I installed Ubuntu 8.04 in my Quad core desktop 2 days back. The installation was smooth. The only issue I had was with partitioning. I usually create separate partitions in my hard drive for boot, root, home and swap directories before installation, but I didn’t do that this time. I first thought of using the Guided Partition in Ubuntu installer, but I wasn’t sure how it would partition. I never used that before, so I fired up GParted from the live CD and created partitions for the ext3 file system and installed Ubuntu.

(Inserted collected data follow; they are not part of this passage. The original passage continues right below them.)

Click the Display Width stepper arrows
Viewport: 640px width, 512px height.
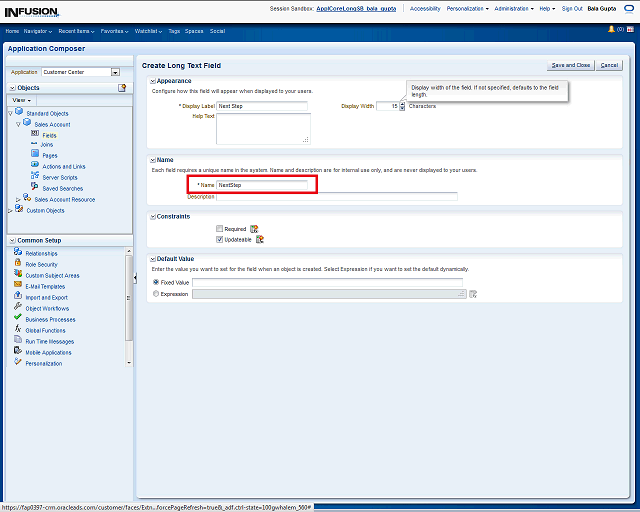coord(402,106)
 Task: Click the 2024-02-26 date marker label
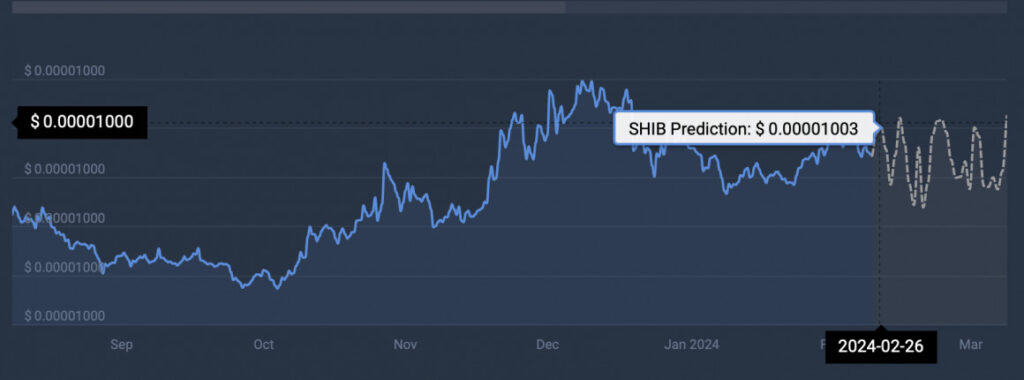881,347
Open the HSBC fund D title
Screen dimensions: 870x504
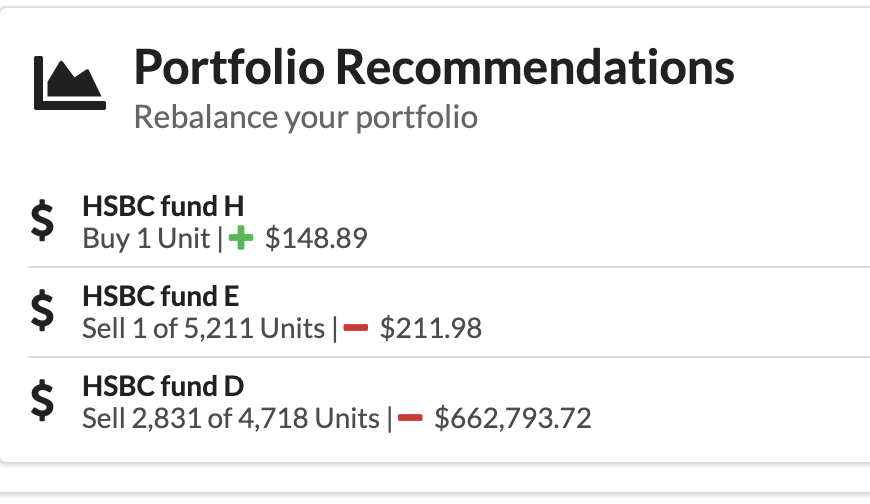tap(163, 387)
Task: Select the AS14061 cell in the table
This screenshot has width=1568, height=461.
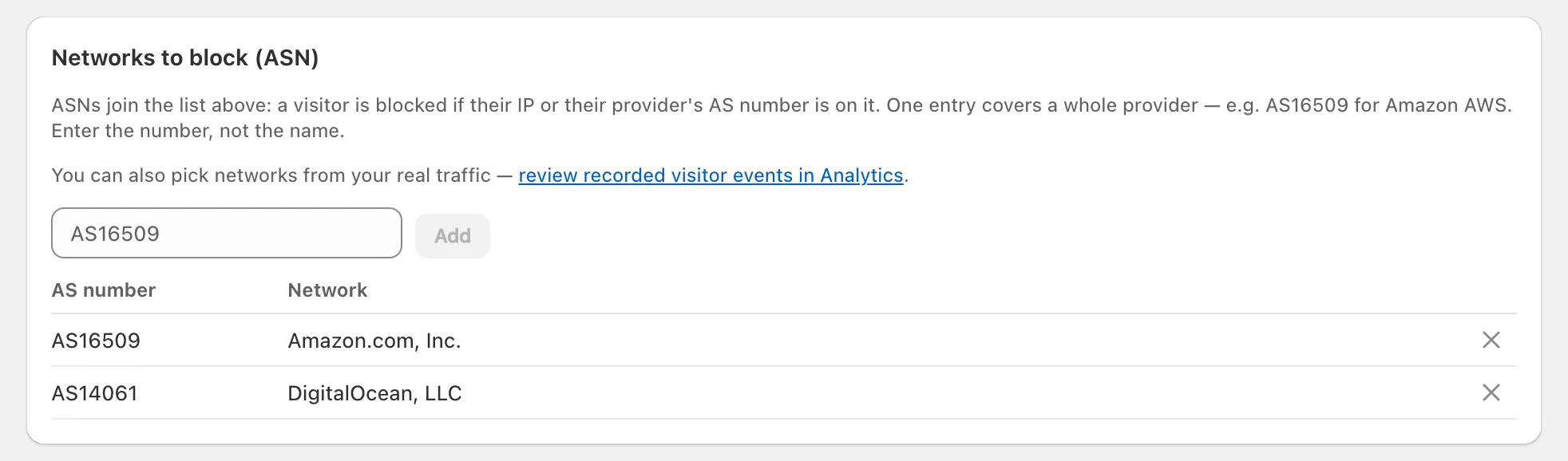Action: point(95,393)
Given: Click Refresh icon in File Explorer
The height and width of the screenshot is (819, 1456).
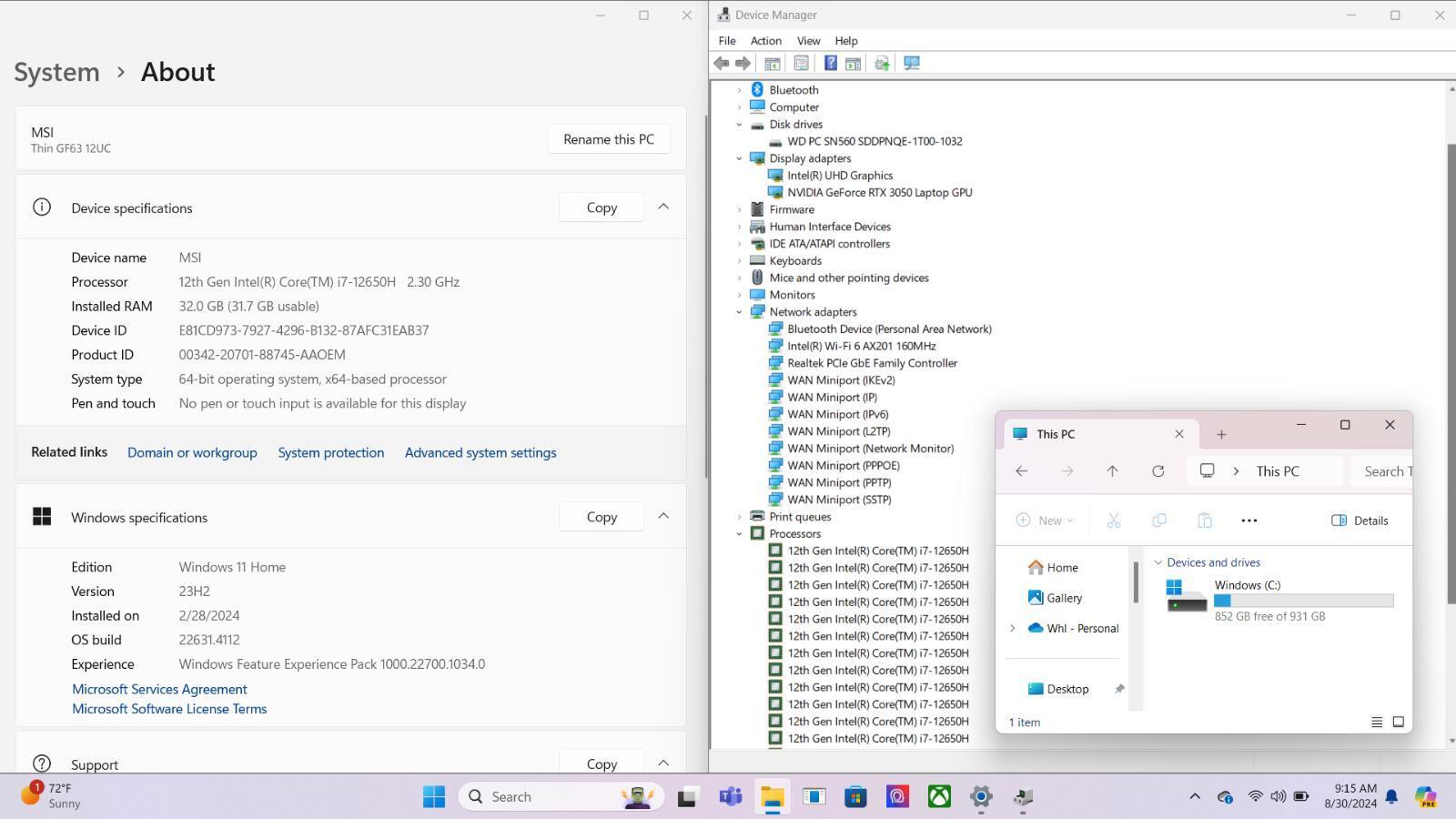Looking at the screenshot, I should [1158, 471].
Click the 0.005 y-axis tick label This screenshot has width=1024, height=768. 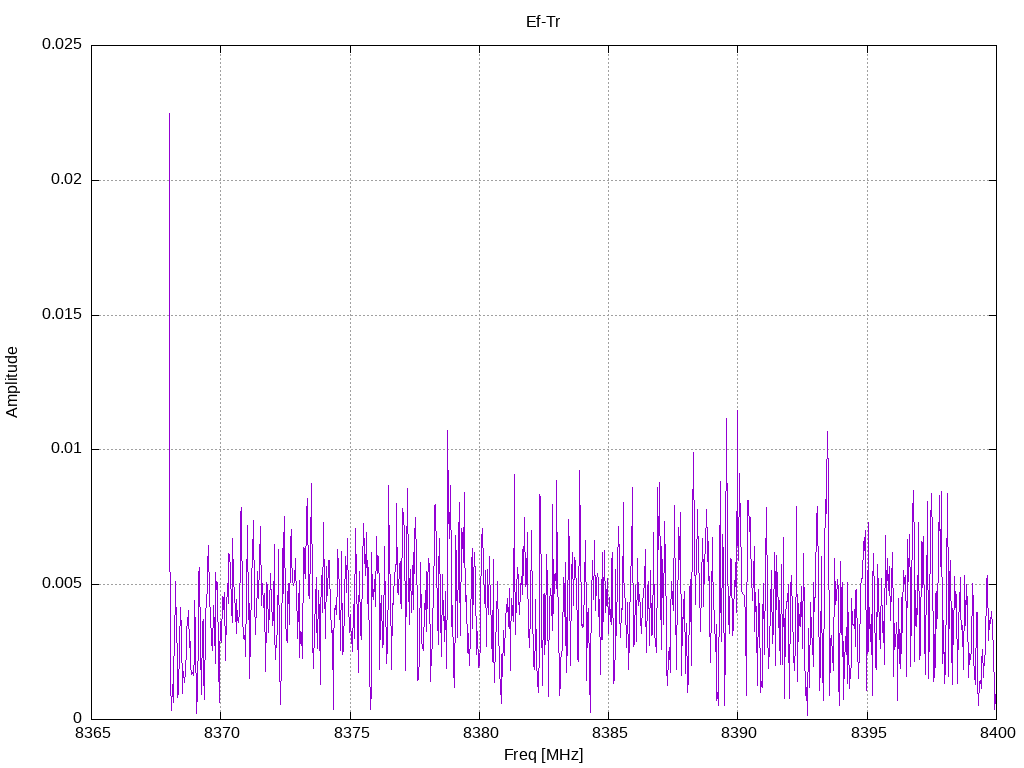[62, 583]
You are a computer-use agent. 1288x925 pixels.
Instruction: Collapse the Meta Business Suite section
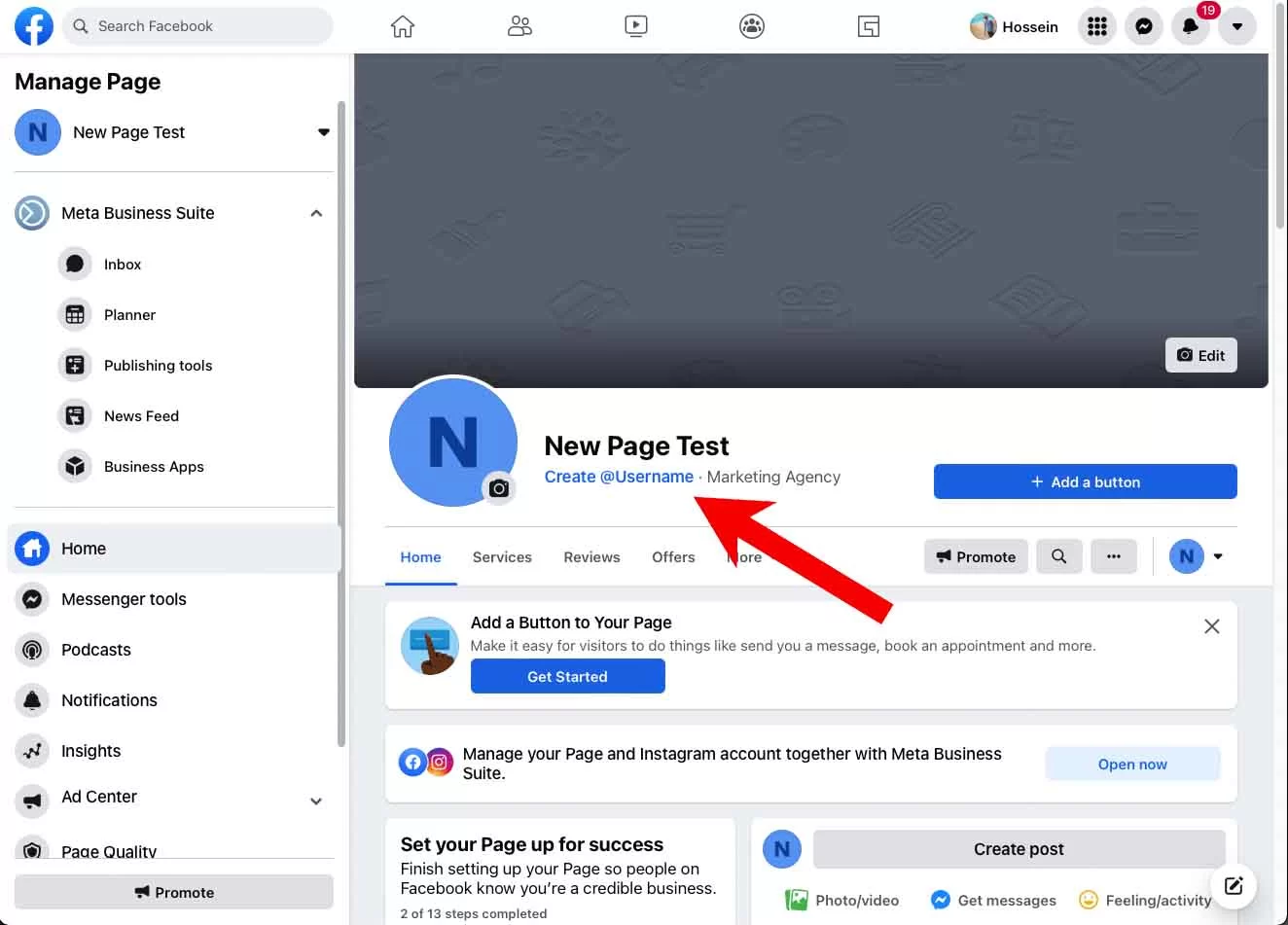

My Gateway system has a hidden partition for system recovery. I was wondering whether to remove that before installing Ubuntu or not. I didn’t touch it when I installed Ubuntu, so when Ubuntu created the GRUB menu, it created 2 entries for Vista (with same names). The 1st one will take you to the restore partition and the 2nd one to the regular Vista. I didn’t know it until I tried both.
When I started System Monitor, it showed all 4 cores of my system and their usages. I then started restoring my files from the backup. I copied my pictures directory from the backup to the pictures folder in the Windows partition (NTFS). The directory was 18.6 GB and the copying operation took 30 minutes to complete. When Ubuntu was copying the files, all 4 cores were running at 100%, as you can see from the picture below. I’m fine with that, but the problem came when I started using Firefox during that operation. Since almost all CPUs were being used for the copy operation, my Firefox response was quite sluggish. I had to wait few seconds to minutes when I switched tabs or scrolled down the page. I’m not sure whose fault was that.
Once the copying was done, the system was back to normal. I then tried to reboot the system, but Ubuntu didn’t reboot. I had to force it to reboot. If you generally press CTRL + ALT+ Delete, Ubuntu would reboot, but with Hardy, pressing those keys brings the option menu (options to reboot, shutdown etc.) again. When it rebooted, it didn’t mount the Windows partition (157.3 GB media in the picture), to which I copied the files. I got an error saying the shutdown was not proper, so I have to use the force option to mount it again. Further reboots didn’t help. I then added the force option to /etc/fstab file. I have to go home and start the system to see if it mounts.
The other issue I had was with the Tracker search tool that comes as default in Ubuntu. I checked the Generate Thumbnail option in the Tracker preferences and whenever I searched, I saw only the number of search results on the left pane. I didn’t see anything in the result page. Once I unchecked that option, Tracker worked fine.
When I log into Vista, the default login with Vista‘s sidebar & all startup programs including Norton 360 take 1G of my 3G RAM. When I log into Ubuntu, the total memory usage was only less than 5%. As you can see in the picture, with the big file copying operation plus Firefox occupied only 13.7% of the memory, still less than half of what Vista uses by default.